As eleições americanas de 2024 colocam em evidência não apenas a polarização política, mas também o fascismo disfarçado de retórica populista que ameaça a democracia (por mais limitada que ainda seja). Os sucessivos ataques machistas e misóginos de Donald Trump a Kamala Harris, que transcende as normas da decência no debate político, ilustra a ascensão de um discurso que tenta deslegitimar não apenas uma mulher em posição de poder, o que já tinha sido feito pelo mesmo Trump em 2016, mas de qualquer figura política que se lhe oponha. Este ataque não é um evento isolado, representa uma tendência maior dentro do Partido Republicano, que tem sido cúmplice de um sistema que se alimenta de preconceitos.
Trump, ao atacar Harris desta forma, recorre a táticas que a visam desumanizar e rebaixar, chegando a chamá-la de estúpida por várias ocasiões, uma estratégia que ecoa as práticas de regimes autoritários. Ao mesmo tempo, apresenta-se como o defensor dos valores tradicionais e da classe trabalhadora, utilizando uma retórica que apela ao medo dos imigrantes, aos receios de insegurança e à glorificação de tempos passados, características fundamentais do fascismo. A isto alia um discurso “antissistema”, como se ele, um milionário, pudesse representar os que estão fora do sistema e que defendem os trabalhadores.
Ambos os partidos, Republicano e Democrata, têm falhado em representar verdadeiramente os interesses da população americana.

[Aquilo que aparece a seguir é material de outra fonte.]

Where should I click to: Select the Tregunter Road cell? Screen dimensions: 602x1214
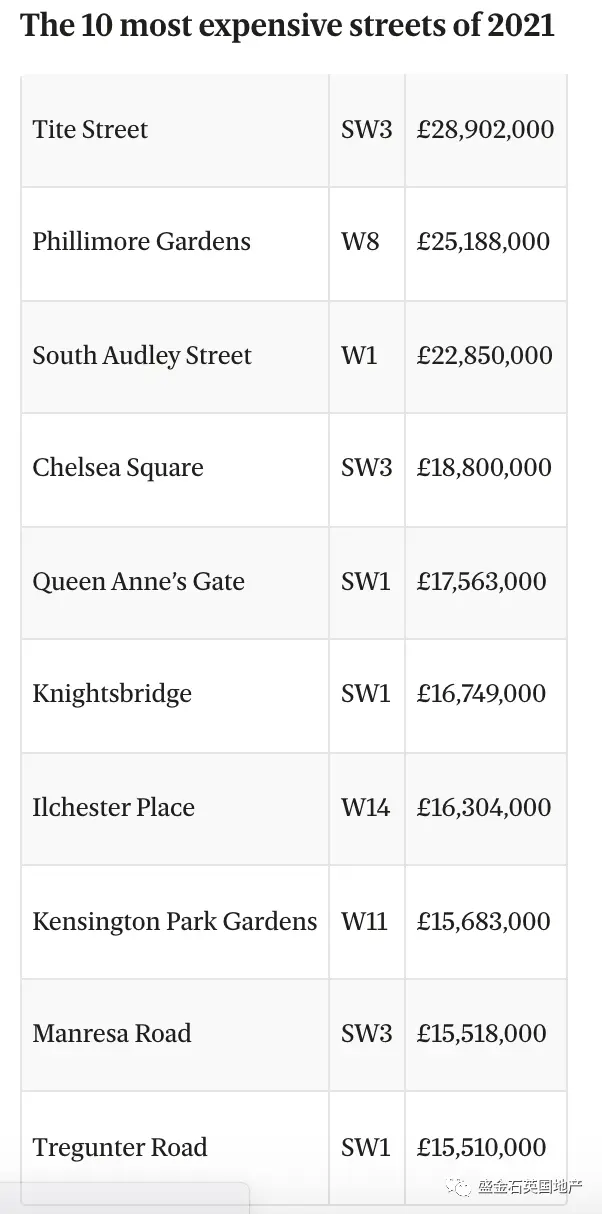pyautogui.click(x=175, y=1148)
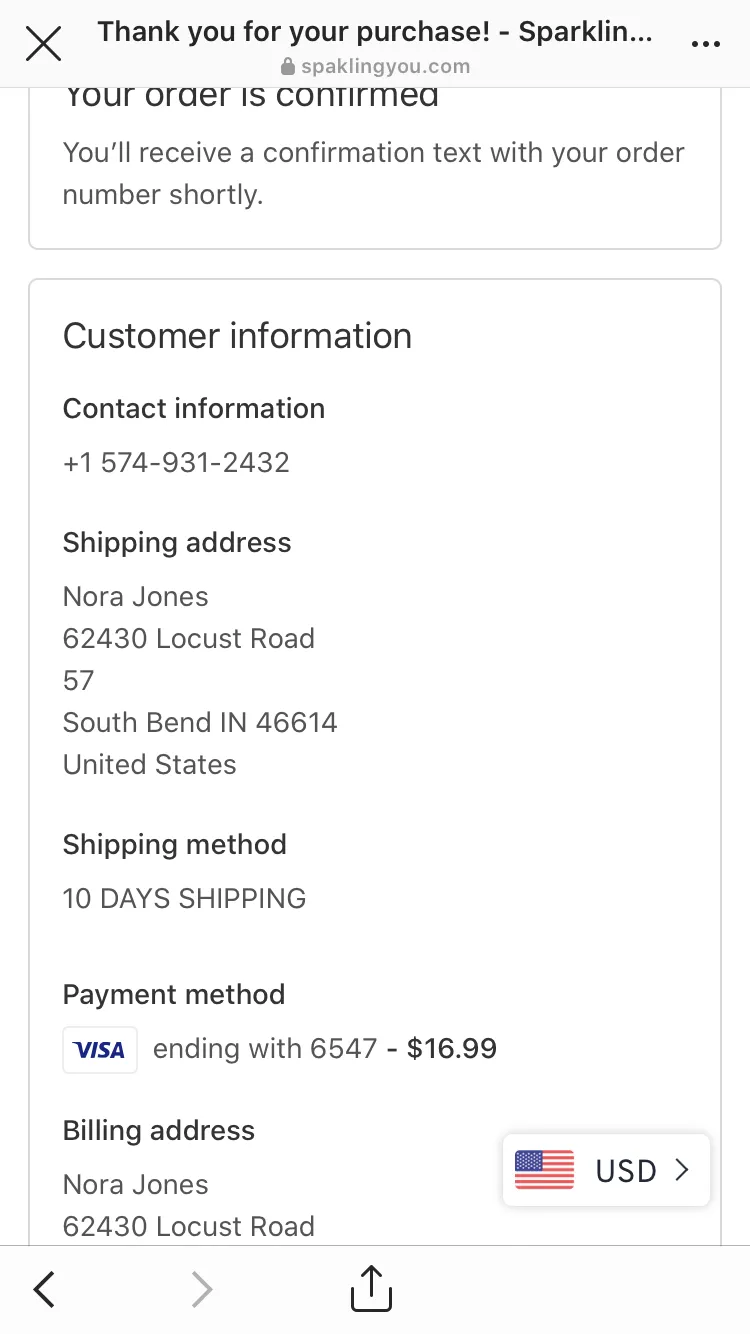
Task: Go back with the left arrow
Action: [44, 1290]
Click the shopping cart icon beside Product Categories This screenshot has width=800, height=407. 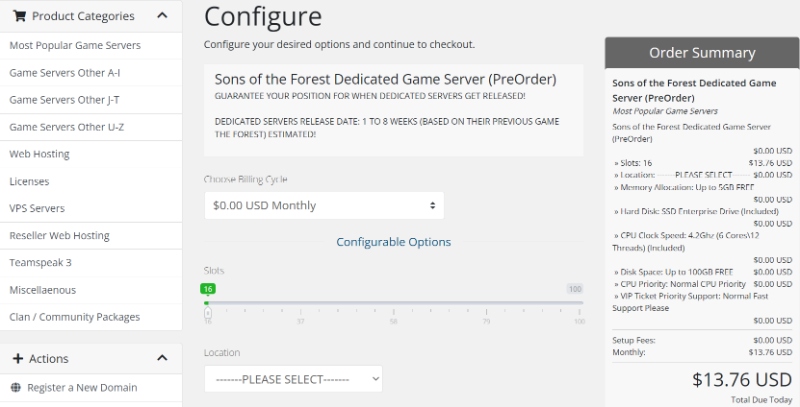[x=19, y=16]
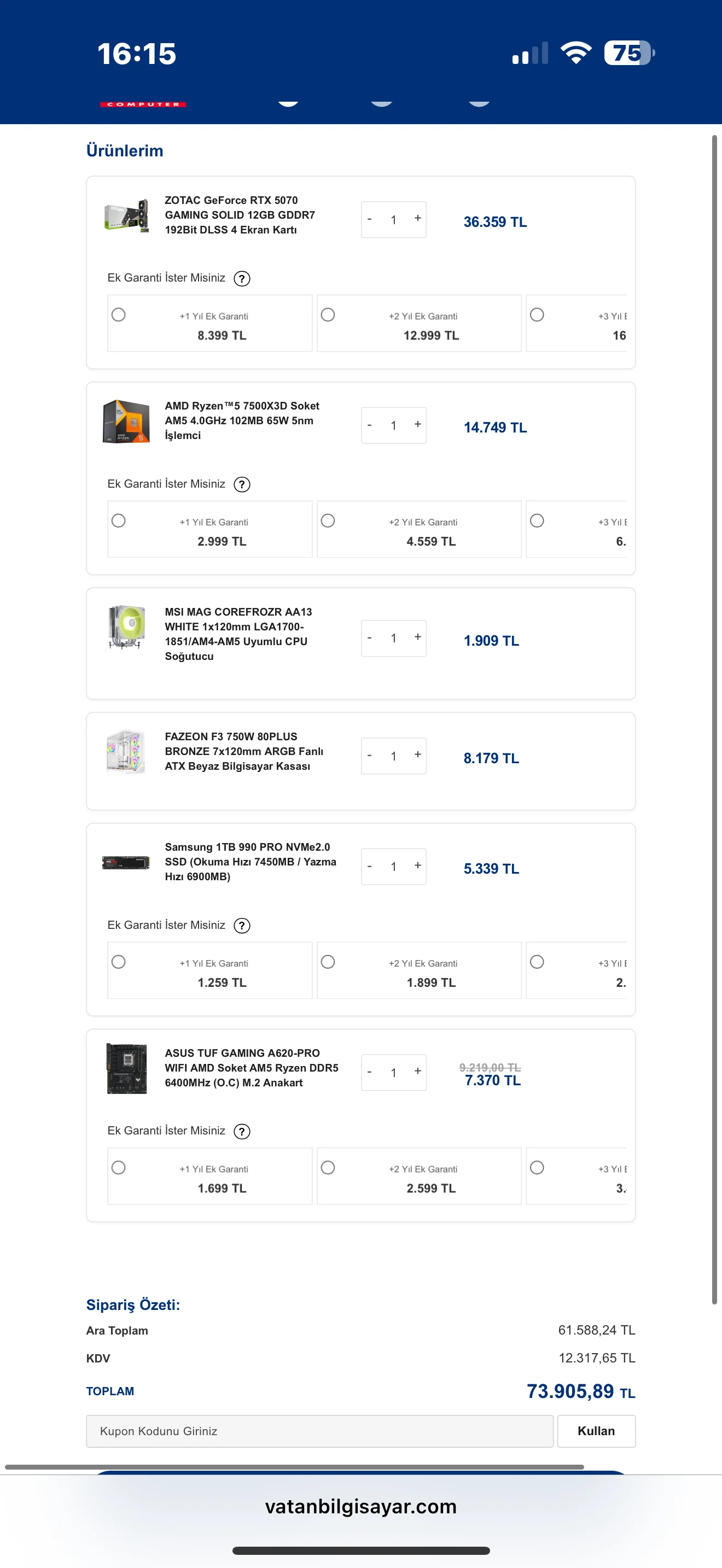Decrease quantity of AMD Ryzen 5 7500X3D

(x=370, y=425)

Ambos os partidos têm um lastro de guerras pelo mundo fora, para além das por “interposta pessoa” ou Estado, como é o caso evidente do genocídio praticado pelo Estado racista de Israel (mas continuamente armado pelos EUA), que ocorre na Palestina e agora no Líbano; ambos os partidos representam interesses imperialistas declarados a prepararem-se para eventuais novas guerras mundiais (agora com a China). Contudo, o Partido Republicano, com sua agenda de favorecimento das grandes empresas e da elite económica, passou os últimos 40 anos a implementar uma política de desregulação económica, aumentando as desigualdades sociais, tendo, por exemplo, contribuído decisivamente para a crise do subprime em 2007.
O Partido Democrata, por outro lado, não tendo um projeto económico muito diferente para o país, tem perdido várias oportunidades de mudar verdadeiramente as políticas económicas e sociais, com os oito anos de administração Obama a acentuar ainda mais os problemas sociais. Foi o desperdício da esperança depositada pelo povo americano em Obama em 2008 que levou a que vozes extremistas, como a de Trump, tenham ganho força. Apesar disto, o projecto deste partido não é a implantação de um regime de tipo fascista onde perante as câmaras de televisão Trump se atreveu a dizer que Harris merecia ser fuzilada.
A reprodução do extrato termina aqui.